Le dogme de la concurrence, jusqu’à l’absurdité
Et ce n’est pas fini : « Sans le soutien du public, la pérennité de l’activité serait impossible. », insistent les experts. « Le wagon isolé est déficitaire et ne peut s’inscrire dans une logique concurrentielle que s’il est aidé. » Sans oublier que la situation économique devient morose, notamment dans les zones utilisatrices de fret (automobile, acier, etc.) et que « des aléas climatiques de plus en plus nombreux perturbent la circulation des trains, impactent la production, et donc les revenus ».
Le « plan de discontinuité », selon les propos du gouvernement, cela ne changera donc pas le cœur du problème : le besoin vital de subventions du transporteur. En résumé, « Frette SNCFune entreprise publique, a été sanctionnée pour ne pas avoir été gérée comme une entreprise privée. Et la future entreprise « privée » sera reconnue dans ses missions d’intérêt général à travers un soutien financier public permettant l’équilibre de son activité. »se moquer des experts.
Le plan prévoit finalement 10 % de réduction des effectifs — soit 500 postes supprimés — par transferts de salariés vers la concurrence et démissions. Cela sème la colère et l’incompréhension, d’autant que les cheminots ont fait d’énormes efforts de productivité depuis 2001 et l’ouverture du transport de marchandises à la concurrence des entreprises privées.
Depuis 2009, 7 500 emplois ont été supprimés, soit 63 % des effectifs, soulignent les experts.

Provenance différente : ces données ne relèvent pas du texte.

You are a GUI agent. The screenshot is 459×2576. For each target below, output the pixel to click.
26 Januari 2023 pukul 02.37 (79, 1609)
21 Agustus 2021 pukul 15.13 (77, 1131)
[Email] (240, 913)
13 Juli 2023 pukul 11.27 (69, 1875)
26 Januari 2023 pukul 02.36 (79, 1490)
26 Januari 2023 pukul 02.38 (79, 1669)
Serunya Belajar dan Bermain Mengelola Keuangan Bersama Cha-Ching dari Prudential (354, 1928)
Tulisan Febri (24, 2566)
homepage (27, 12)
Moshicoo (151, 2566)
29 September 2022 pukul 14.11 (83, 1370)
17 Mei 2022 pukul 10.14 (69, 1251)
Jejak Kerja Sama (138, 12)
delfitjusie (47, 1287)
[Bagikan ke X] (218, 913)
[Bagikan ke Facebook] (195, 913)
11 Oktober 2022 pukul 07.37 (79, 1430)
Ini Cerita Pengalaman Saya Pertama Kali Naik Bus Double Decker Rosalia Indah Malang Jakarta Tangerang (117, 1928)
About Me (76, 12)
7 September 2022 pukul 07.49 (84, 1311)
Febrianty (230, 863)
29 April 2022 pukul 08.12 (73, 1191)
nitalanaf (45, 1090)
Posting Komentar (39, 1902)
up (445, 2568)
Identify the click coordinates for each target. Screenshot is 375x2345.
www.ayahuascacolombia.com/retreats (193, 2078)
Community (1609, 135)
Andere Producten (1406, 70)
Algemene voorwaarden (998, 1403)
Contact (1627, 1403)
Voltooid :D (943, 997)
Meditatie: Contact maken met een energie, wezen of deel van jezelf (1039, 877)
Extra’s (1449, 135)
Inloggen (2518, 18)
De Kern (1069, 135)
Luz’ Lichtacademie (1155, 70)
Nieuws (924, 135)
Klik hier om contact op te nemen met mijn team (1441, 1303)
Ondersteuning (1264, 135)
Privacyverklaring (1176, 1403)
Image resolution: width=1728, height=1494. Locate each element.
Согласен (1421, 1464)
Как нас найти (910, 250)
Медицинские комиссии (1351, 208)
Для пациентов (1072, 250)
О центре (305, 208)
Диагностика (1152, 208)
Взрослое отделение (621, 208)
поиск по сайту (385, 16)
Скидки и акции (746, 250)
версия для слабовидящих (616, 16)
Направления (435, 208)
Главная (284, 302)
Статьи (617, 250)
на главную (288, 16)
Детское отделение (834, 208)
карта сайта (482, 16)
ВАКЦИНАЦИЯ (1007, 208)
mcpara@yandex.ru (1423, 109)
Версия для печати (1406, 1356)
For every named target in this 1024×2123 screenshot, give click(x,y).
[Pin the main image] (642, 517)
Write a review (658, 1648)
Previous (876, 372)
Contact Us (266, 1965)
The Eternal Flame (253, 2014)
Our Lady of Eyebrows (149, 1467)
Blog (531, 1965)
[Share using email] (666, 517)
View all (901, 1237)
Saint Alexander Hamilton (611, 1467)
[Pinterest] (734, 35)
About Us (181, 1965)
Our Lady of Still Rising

Lors d’une enquête réalisée sous forme d’entretiens et à travers un questionnaire distribué aux salariés, le cabinet Secafi a constaté une « sentiment de profonde injustice » parmi les cheminots, renforcés par « attachement très fort » agents à leur travail et par quinze années de réorganisations en cascade qui ont déjà épuisé les troupes. Neuf salariés interrogés sur dix jugent ce projet incompréhensible, y compris auprès des managers.
Face à cela « Paradoxe français »les experts recommandent un moratoire, comme le propose une commission d’enquête parlementaire le 13 décembre 2023. « Assouplir le calendrier nous semble indispensable », ils écrivent, notamment pour « laisser du temps pour un débat rationnel ».
« Une stratégie de rentabilité financière illimitée »
Le ministre des Transports, François Durovray, a écarté cette hypothèse le 28 octobre. « Le fret ferroviaire est crucial pour la transition écologique, [mais] nous n’avons pas d’autre choix que de passer par le processus de discontinuité Fret SNCF »il a déclaré le « lignes rouges » sont selon lui garantis, parmi lesquels « pas de report modal vers la route » et « un plan d’affaires solide » pour Hexafret.
Les quatre syndicats représentatifs des cheminots (CGTQuoi, Sud, CFDT) a appelé d’une seule voix à la grève le 21 novembre contre le « stratégie de dumping social et de rentabilité financière illimitée » du groupe SNCF et son ministère de tutelle. Un deuxième appel à une grève illimitée et renouvelable a été lancé, à partir du 11 décembre.